I was contacted by a Disciples pastor the other day named Bob who moved to Florida recently to begin caring for a new congregation. His purpose for calling me was to let me know that a young couple from his previous church was moving to Oklahoma. He said, “this young couple, who are recently pregnant, will be living in a town about 45 minutes away from Oklahoma City, but they’re devoted members of the Disciples of Christ and they’re used to driving anywhere from an hour to an hour and a half to attend church.” I said, “Wow! That’s great! So how can I be of service? We’d love to meet this couple and welcome them into our community!”
It was at that point that Bob paused and said with trepidation, “well, this young couple is a gay couple.” He paused for a moment and then continued with his somewhat unsure tone, “I was just wondering if your church was accepting of gay people. I reached out to a church in the town these women are moving to, and while the pastor had no issues, the congregation was another story and…”

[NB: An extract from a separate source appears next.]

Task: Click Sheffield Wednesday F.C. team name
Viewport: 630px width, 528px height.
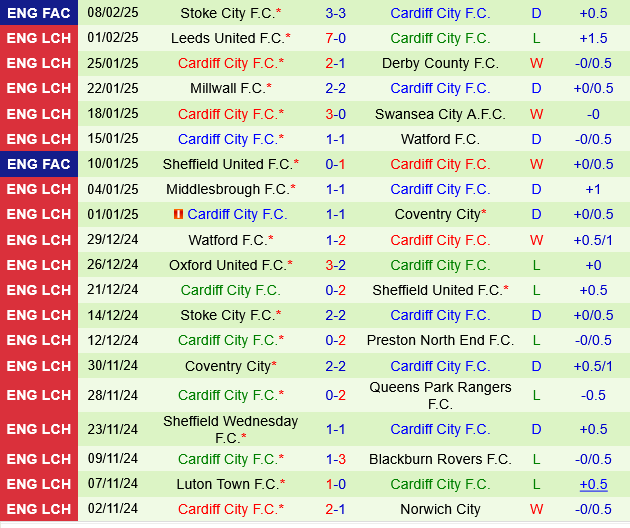Action: pyautogui.click(x=230, y=429)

I took it upon myself to cut Bob off with a chuckle; he was clearly nervous about the entire situation. I said, “Bob, let me tell you something, the people who attend Simplicity are about as open and accepting as it gets. We have members of our congregation who are gay, members who have gay children, and we’ve partnered with members of the gay community to help expand and improve our ministries. We believe in open minds and open hearts, and we accept everyone as they are for who they are. Does that answer your question?”

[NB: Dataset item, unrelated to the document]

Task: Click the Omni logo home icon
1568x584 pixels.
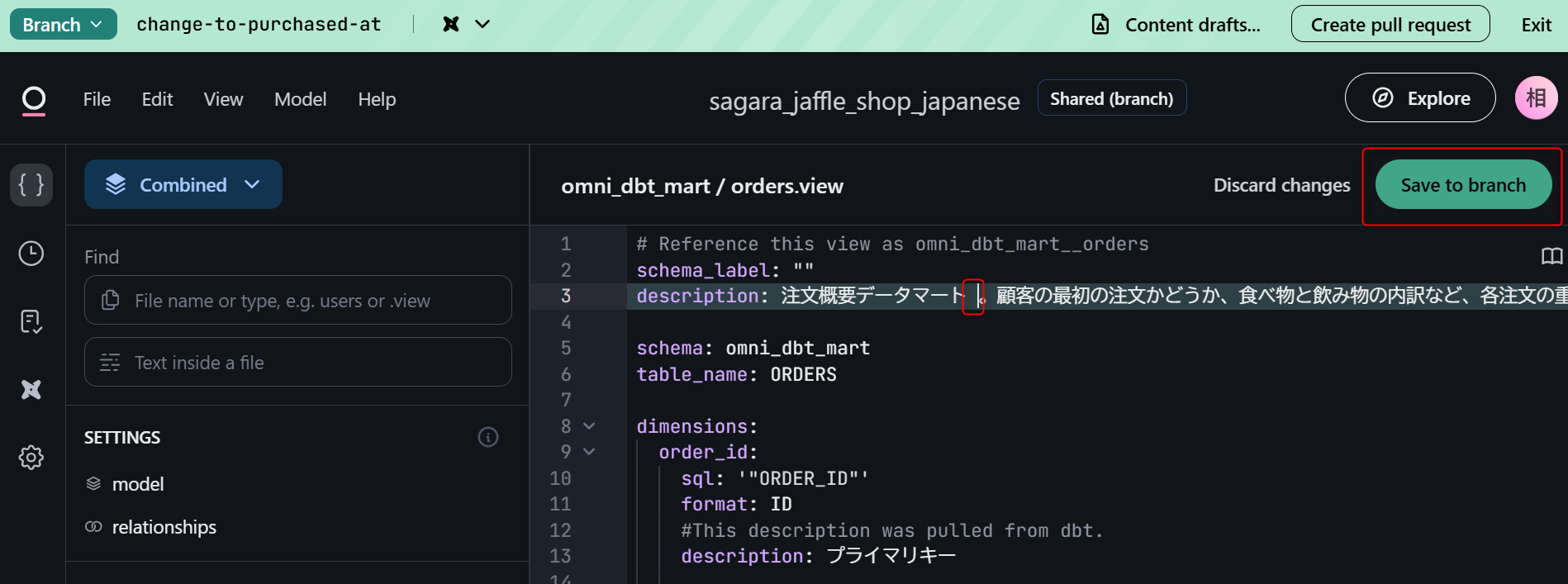Action: tap(34, 100)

I could hear the tone change in Bob’s voice almost immediately; his initial hesitance transformed into sheer excitement. He replied, “Oh! Well, Ok! It sounds like Simplicity might be a great fit for this couple!”
It turned out to be a great conversation; Bob is a super nice human being and it sounds like we may soon be graced by the presence of these two young ladies; however, I was left feeling somewhat conflicted by our conversation. On the one hand I was overjoyed at the thought of welcoming another young couple into our community and excited that I could deliver some news that would make others feel loved and accepted. On the other hand, I couldn’t help focusing on the notion of how ridiculous it was that a pastor felt the need to call churches in advance to make sure these women would be accepted for who they are. Frankly, I was left feeling gross and angry to be associated with church.

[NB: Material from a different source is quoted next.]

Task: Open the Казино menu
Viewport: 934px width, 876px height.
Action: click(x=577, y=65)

A quick aside - a friend of mine named Sarah, who happens to be the leader of our Pub Theology ministry and who also happens to be a strong, smart, passionate, and talented gay woman, said something to me recently about the Eucharist that struck me as absolutely beautiful. She said, “what I love about the Eucharist is that it’s a moment in time when we are all unequivocally equal. The alter is an equalizer and it’s in those moments every week that I feel like we’re all truly whole and connected.”
I thought about that statement after my conversation with Bob and it reminded me of why I do what I do and why I love Simplicity so much. I’ve always thought there was something beautiful about the sacred ritual of communion, but I never fully grasped it’s importance until Sarah’s comment about it being an equalizer. God is for EVERYONE; all are welcome to experience the body and the blood, and if that’s the case, then the same absolutely should go for Church. Period. If God loves and accepts everyone, we as His disciples should do so too. Jesus lived and died for radical, scandalous grace, so whether a person is gay or straight, black or white, Chinese or Cuban, a believer or a non-believer is all irrelevant, at least to me - all should be welcome in the House of God.
At Simplicity, we believe God is too big to be placed in a box and that relationships precede doctrine. I believe that truly amazing things can happen when a) God can’t be contained and b) love is your spiritual and theological foundation. I mean, there's always room for more love.